# First try Civil service 2019



## Plearlat (Oct 8, 2018)

This is my first time taking the exam . Does any one have advice on How to prepare my self for civil service exam in March ? Big deal for me . 
I have studied the practice guide they usually offer online several times .


----------



## Radioroger (Sep 13, 2018)

Study and be honest you could get 100. Study and be honest you could get a 70.


----------



## huff12 (May 17, 2018)

dont study and dont be honest 100


----------



## Plearlat (Oct 8, 2018)

huff12 said:


> dont study and dont be honest 100


Lol thanks


----------



## Jrod6 (Mar 24, 2017)

Reading comprehension, all the last part which is a survey is all reliant on your past experiences


----------



## Jrod6 (Mar 24, 2017)

Also*


----------



## Sooty (Nov 1, 2018)

Plearlat said:


> This is my first time taking the exam . Does any one have advice on How to prepare my self for civil service exam in March ? Big deal for me .
> I have studied the practice guide they usually offer online several times .

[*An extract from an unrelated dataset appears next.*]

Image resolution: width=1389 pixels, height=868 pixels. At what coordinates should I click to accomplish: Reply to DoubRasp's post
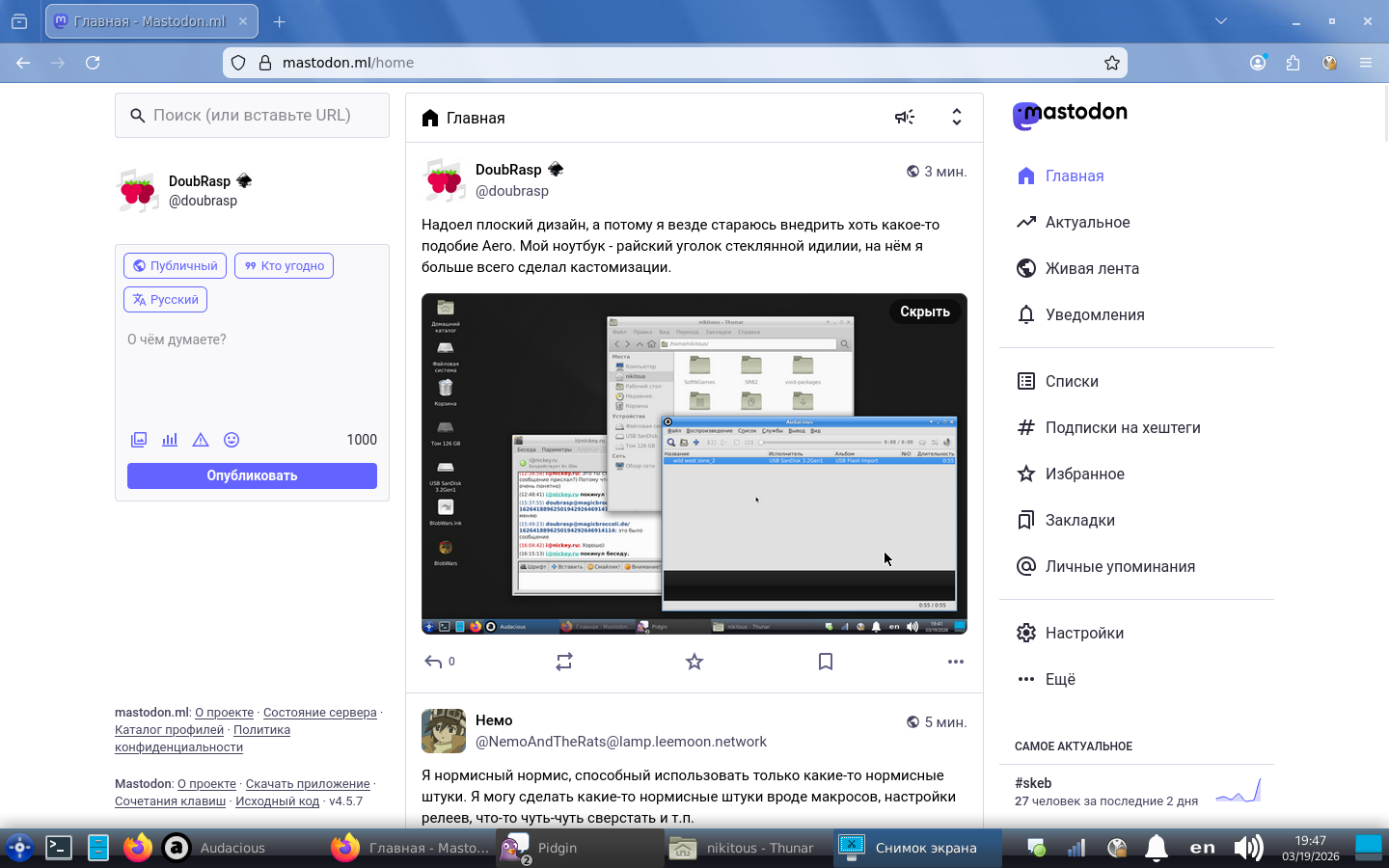[434, 662]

There are a few books out there, grab a coffee at Barnes and Noble and thumb through one.

Be honest - in any stress issue your personal self comes through - be that person.

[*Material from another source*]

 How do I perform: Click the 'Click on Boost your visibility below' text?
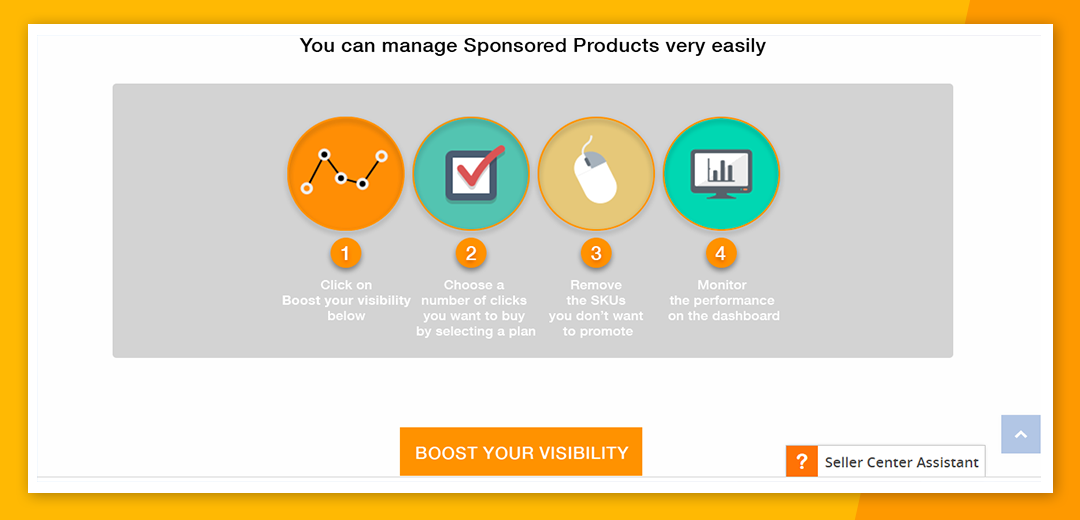point(346,300)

Your profile say's you're 22... the test is everyyyy.... 4 years? Be rested, be true to you, and remember you're young - there'll be another that you'll be better prepared for.

Now... we have had some highly qualified members here who'd make awesome cops - but tested poorly. Many believe the test is ridiculously a joke - but that's the MA way. Keep the faith and keep your eye on your goal.

Good luck!


----------



## PG1911 (Jul 12, 2011)

Jrod6 said:


> Reading comprehension, all the last part which is a survey is all reliant on your past experiences


For the survey, is it something to answer honestly, or are they looking for the pollyanna, everything is awesome responses? Like I should "strongly agree" that I will get everything I want in life if I work hard, and I believe that most people are good and can be trusted...


----------



## AB7 (Feb 12, 2019)

Don’t rely entirely on civil service to get a police job, depending on where you live. Keep your eyes and ears open for opportunities that can pad the resume and possibly get you relevant training.


----------



## PG1911 (Jul 12, 2011)

Lots of PDs hiring in CT and RI right now. No civil circus to deal with. RI departments don't pay particularly well, but if you're hired, they'll send you to the academy. If you really want to work in MA, put in two years in RI and apply for non-CS jobs in MA. Same deal with CT. CT's departments are notoriously picky in backgrounds, plus every applicant is required to pass a polygraph (which, unfortunately, is not always as easy as "just be honest"), but if you do get hired, again, they'll put you through the academy. Plus, most departments in CT pay better overall than both MA and RI.


----------



## Plearlat (Oct 8, 2018)

Thank you


Sooty said:


> There are a few books out there, grab a coffee at Barnes and Noble and thumb through one.
> 
> Be honest - in any stress issue your personal self comes through - be that person.
> 
> ...


Thank you


----------



## Plearlat (Oct 8, 2018)

PG1911 said:


> Lots of PDs hiring in CT and RI right now. No civil circus to deal with. RI departments don't pay particularly well, but if you're hired, they'll send you to the academy. If you really want to work in MA, put in two years in RI and apply for non-CS jobs in MA. Same deal with CT. CT's departments are notoriously picky in backgrounds, plus every applicant is required to pass a polygraph (which, unfortunately, is not always as easy as "just be honest"), but if you do get hired, again, they'll put you through the academy. Plus, most departments in CT pay better overall than both MA and RI.


I will definitely consider other states . Thank you


----------